● **WHAT TO PRODUCE**: Word for word, copy the line that contains "Task: Open the Info Boxes tab" and each line after it in the data below. Pictures stay out of the copy.

● **RECORDS SUPPLIED**:
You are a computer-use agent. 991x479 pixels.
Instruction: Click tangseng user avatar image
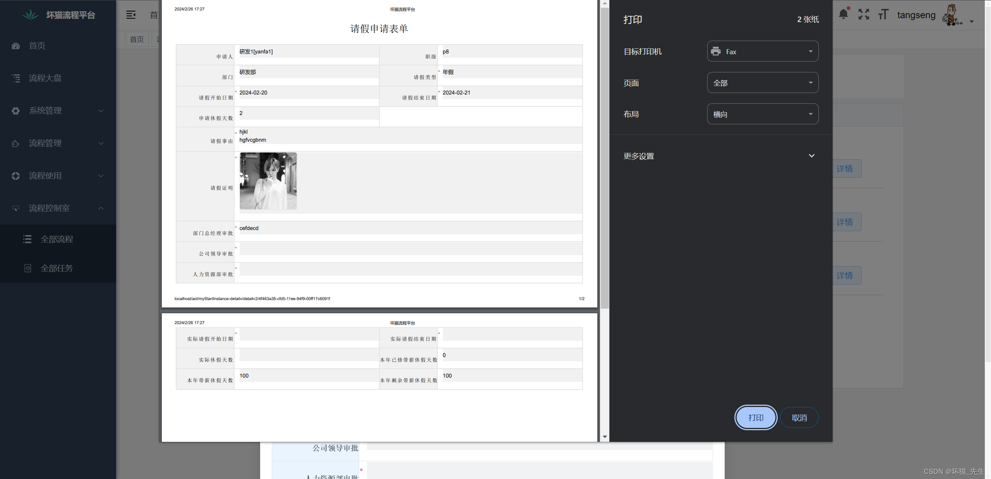pyautogui.click(x=952, y=15)
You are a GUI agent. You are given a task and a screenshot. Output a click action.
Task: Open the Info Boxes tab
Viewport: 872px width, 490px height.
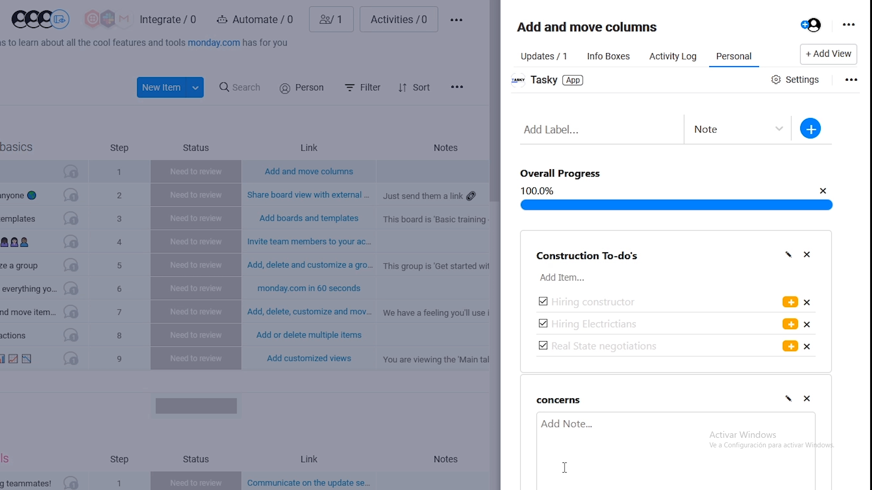pos(608,56)
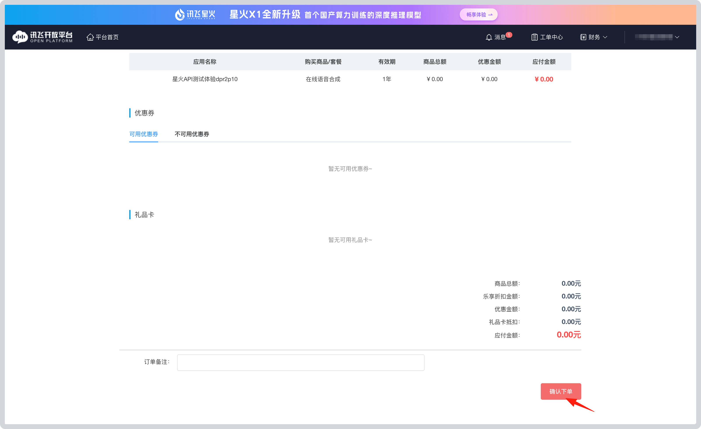The height and width of the screenshot is (429, 701).
Task: Click the home icon beside 平台首页
Action: [x=90, y=37]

● **COMPLETED TASK**:
Task: Open the Info Boxes tab
Viewport: 872px width, 490px height.
pos(608,56)
The height and width of the screenshot is (429, 701).
Task: Click the home icon beside 平台首页
Action: [x=90, y=37]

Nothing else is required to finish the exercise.